Voûtée sur les cendres encore tièdes, la bordière travaillait tant bien que mal à raviver l'âtre, quand il passa la porte pour la troisième fois. Elle n'avait pas demandé son aide ; aussi se contenta-t-il d'observer ses efforts : lui même préférait souvent procéder seul. En outre, les lieux étaient trop exigus pour qu'il puisse l'épauler sans mutuellement se gêner. De toute façon elle savait y faire, puisqu'après un bref instant de longues langues ocre recommençaient à lécher le fer noir du bouillon suspendu au dessus du brasier. Quand elle se tourna vers lui, le faciès fendu d'un large sourire, il avait trouvé appui contre le mur adjacent à l'entrée. Ses bras, croisés, reposaient sur sa poitrine.
Le visage encadré par d'épaisses mèches dont le brun tirait sur le roux, l'étrangère finit par se présenter. Sa voix était moins rauque qu'elle n'avait pu l'être dehors, mais il eu tout de même un peu de mal à la comprendre. C'est la main qu'elle plaça sur son sein qui l'aida plus que ses efforts d'articulation. Ainsi, elle s'appelait
Pohm. Et elle lui offrait un étrange gilet de laine, qu'il aurait eu bien du mal à passer par dessus l'épaisse tenue de fourrure qui grevait déjà son échine. Il ne la refusa pas pour autant. «
Merci », dit-il seulement, en acceptant le présent temporaire qui lui était fait.
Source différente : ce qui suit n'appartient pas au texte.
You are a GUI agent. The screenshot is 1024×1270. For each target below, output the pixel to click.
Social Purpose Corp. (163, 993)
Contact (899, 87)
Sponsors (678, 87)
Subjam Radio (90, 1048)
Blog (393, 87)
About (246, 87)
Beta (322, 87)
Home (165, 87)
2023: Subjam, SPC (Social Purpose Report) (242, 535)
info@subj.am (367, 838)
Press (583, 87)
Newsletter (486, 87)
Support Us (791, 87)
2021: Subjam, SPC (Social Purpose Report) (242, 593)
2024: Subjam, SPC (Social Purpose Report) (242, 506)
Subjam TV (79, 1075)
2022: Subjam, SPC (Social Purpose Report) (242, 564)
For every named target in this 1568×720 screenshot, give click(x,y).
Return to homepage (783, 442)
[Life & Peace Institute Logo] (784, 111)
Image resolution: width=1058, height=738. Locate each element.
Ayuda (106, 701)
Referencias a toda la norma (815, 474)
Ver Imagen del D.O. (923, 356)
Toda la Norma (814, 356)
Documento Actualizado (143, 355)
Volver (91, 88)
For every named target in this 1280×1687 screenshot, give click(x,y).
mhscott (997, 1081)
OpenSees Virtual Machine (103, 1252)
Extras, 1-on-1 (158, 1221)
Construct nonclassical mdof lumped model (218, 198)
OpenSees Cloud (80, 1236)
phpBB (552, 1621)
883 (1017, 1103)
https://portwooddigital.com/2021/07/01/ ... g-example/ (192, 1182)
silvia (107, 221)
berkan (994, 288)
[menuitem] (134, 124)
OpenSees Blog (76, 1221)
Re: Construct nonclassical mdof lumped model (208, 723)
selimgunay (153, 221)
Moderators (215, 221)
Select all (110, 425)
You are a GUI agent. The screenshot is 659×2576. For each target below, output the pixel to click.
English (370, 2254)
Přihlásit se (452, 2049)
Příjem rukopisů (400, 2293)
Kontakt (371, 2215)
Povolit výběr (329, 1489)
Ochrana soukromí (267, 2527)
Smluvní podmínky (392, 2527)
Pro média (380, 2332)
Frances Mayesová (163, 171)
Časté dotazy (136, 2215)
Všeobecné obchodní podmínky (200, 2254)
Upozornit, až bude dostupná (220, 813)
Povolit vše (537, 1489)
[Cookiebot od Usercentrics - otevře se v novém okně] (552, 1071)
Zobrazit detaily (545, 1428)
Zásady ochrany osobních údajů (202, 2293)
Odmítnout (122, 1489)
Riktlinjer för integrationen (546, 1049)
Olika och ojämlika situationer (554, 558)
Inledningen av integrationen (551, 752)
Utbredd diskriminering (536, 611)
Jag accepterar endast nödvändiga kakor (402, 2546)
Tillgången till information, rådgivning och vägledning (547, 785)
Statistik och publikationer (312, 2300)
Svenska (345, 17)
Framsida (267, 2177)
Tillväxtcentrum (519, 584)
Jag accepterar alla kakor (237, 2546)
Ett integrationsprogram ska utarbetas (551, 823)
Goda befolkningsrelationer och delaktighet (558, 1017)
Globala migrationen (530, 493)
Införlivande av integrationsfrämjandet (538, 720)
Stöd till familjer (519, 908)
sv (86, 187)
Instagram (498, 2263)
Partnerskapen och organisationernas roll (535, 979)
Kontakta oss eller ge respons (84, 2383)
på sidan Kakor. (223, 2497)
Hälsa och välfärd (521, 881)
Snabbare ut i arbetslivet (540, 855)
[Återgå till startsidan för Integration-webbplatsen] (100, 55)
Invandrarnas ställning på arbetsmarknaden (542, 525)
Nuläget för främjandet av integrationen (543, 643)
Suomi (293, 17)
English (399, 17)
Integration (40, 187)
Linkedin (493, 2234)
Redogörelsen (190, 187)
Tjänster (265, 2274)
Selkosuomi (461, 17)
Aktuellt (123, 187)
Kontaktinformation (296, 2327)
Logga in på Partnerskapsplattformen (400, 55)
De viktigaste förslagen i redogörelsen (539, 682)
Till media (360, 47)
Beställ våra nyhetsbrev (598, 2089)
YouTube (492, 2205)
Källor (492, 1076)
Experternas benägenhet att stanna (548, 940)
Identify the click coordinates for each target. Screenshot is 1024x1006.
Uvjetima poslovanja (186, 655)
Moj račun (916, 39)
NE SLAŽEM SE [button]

Il n'était de toute façon pas sûr qu'elle saisisse ce qu'il pouvait répondre davantage que lui ne devinait ce qu'elle affirmait.
La suite de ces questions lui passait d'ailleurs au dessus de la tête : la jeune femme parlait vite — trop pour lui. Aussi préféra-t-il garder le silence, tandis qu'elle sortait une fois encore. Avisant une buche dont la hauteur avait été assez raccourcie pour en faire un siège, il s'assit près du feu, le vêtement offert toujours dans les mains. Les flammes chatoyaient désormais d'une lueur fauve, quoiqu'affable, projetant sur les murs de singuliers jeux d'ombres, qui accrochaient son regard. Mais il ne se retourna pas, de crainte de voir une autre silhouette se pencher sur la sienne.
Bientôt, Pohm revint un broc chargé de neige, qu'elle mit à bouillir. «
Une tempête se prépare ? », demanda-t-il alors, désignant l'extérieur du rapide geste du menton, dans l'espoir qu'elle le comprenne. Il espérait ne pas rester trop longtemps ici. Mais pour aller où ? Depuis sa dernière rencontre avec les gens du peuple Rémige ; il n'avait fait qu'errer inlassablement le long de plaines fantômes, au manteau plus blanc que les os, qu'il hantait comme un spectre. Sans-Visage s'était préparé à cet ultime voyage. Tout, depuis l'heure où
sa voix l'avait tiré au sommeil de la résurrection, l'avait mené jusqu'ici. Aujourd'hui, il savait qu'il ne pouvait éviter l'inéluctable. Il n'entendait, cependant, pas le délayer ou l'accélérer. Après un bref instant de doute ; il décida de jouer cartes sur table. C'était là le cours naturel des choses. Sans quoi il n'aurait sans doute jamais fait bivouac chez l'étrangère.
"
Merci de ton hospitalité", commença-t-il sobrement, tandis qu'il ôtait ses moufles pour mieux dénouer la ceinture et les lacets qui maintenaient son caban fermé. «
J'ai un dernier service à te demander », ajouta alors l'Hylien dont le torse n'était désormais couvert que de la tunique Sheikah avec laquelle il avait quitté Cocorico. Le givre de ses yeux avait trouvé l'ambre de ceux de la jeune femme.